◆ Task statement
Search the records below for the line containing "Instruction: Open Shipping Protection section". Output that line and all later lines exactly; output nothing else.

◆ Data for processing
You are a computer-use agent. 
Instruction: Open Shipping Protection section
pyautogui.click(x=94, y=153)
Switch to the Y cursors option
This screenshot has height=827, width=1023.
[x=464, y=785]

◆ Written solution
Instruction: Open Shipping Protection section
pyautogui.click(x=94, y=153)
Switch to the Y cursors option
This screenshot has height=827, width=1023.
[x=464, y=785]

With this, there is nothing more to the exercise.